What is expected
Each line from the first down to the one containing "Task: Toggle auto re-trigger for ILA" should be returned exactly as it appears below.

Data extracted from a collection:
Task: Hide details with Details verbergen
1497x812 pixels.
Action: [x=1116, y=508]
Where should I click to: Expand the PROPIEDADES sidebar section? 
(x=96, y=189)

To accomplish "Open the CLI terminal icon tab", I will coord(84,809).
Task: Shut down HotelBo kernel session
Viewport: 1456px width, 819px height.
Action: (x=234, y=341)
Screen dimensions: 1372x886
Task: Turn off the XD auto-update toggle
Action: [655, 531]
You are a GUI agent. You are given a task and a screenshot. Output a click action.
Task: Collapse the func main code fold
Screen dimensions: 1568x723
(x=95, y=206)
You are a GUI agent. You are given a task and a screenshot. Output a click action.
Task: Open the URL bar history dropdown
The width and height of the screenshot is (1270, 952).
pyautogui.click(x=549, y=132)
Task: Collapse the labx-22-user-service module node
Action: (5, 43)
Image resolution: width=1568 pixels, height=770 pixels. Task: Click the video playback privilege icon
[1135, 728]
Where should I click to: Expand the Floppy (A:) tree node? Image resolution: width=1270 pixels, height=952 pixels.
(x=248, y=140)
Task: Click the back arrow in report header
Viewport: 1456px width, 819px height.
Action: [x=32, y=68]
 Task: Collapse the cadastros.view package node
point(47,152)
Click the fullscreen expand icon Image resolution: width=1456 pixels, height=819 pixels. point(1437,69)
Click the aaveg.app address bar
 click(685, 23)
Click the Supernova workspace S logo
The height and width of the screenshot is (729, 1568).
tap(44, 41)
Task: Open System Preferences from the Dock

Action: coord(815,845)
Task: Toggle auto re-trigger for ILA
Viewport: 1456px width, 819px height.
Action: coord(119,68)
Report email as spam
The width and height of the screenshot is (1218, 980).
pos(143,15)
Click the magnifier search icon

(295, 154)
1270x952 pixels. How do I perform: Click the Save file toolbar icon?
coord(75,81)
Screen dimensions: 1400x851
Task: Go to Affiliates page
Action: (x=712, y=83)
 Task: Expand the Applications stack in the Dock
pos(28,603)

Reply to the task
Task: Hide details with Details verbergen
1497x812 pixels.
Action: [x=1116, y=508]
Where should I click to: Expand the PROPIEDADES sidebar section? 
(x=96, y=189)

To accomplish "Open the CLI terminal icon tab", I will coord(84,809).
Task: Shut down HotelBo kernel session
Viewport: 1456px width, 819px height.
Action: (x=234, y=341)
Screen dimensions: 1372x886
Task: Turn off the XD auto-update toggle
Action: [655, 531]
You are a GUI agent. You are given a task and a screenshot. Output a click action.
Task: Collapse the func main code fold
Screen dimensions: 1568x723
(x=95, y=206)
You are a GUI agent. You are given a task and a screenshot. Output a click action.
Task: Open the URL bar history dropdown
The width and height of the screenshot is (1270, 952).
pyautogui.click(x=549, y=132)
Task: Collapse the labx-22-user-service module node
Action: (5, 43)
Image resolution: width=1568 pixels, height=770 pixels. Task: Click the video playback privilege icon
[1135, 728]
Where should I click to: Expand the Floppy (A:) tree node? Image resolution: width=1270 pixels, height=952 pixels.
(x=248, y=140)
Task: Click the back arrow in report header
Viewport: 1456px width, 819px height.
Action: [x=32, y=68]
 Task: Collapse the cadastros.view package node
point(47,152)
Click the fullscreen expand icon Image resolution: width=1456 pixels, height=819 pixels. point(1437,69)
Click the aaveg.app address bar
 click(685, 23)
Click the Supernova workspace S logo
The height and width of the screenshot is (729, 1568).
tap(44, 41)
Task: Open System Preferences from the Dock

Action: coord(815,845)
Task: Toggle auto re-trigger for ILA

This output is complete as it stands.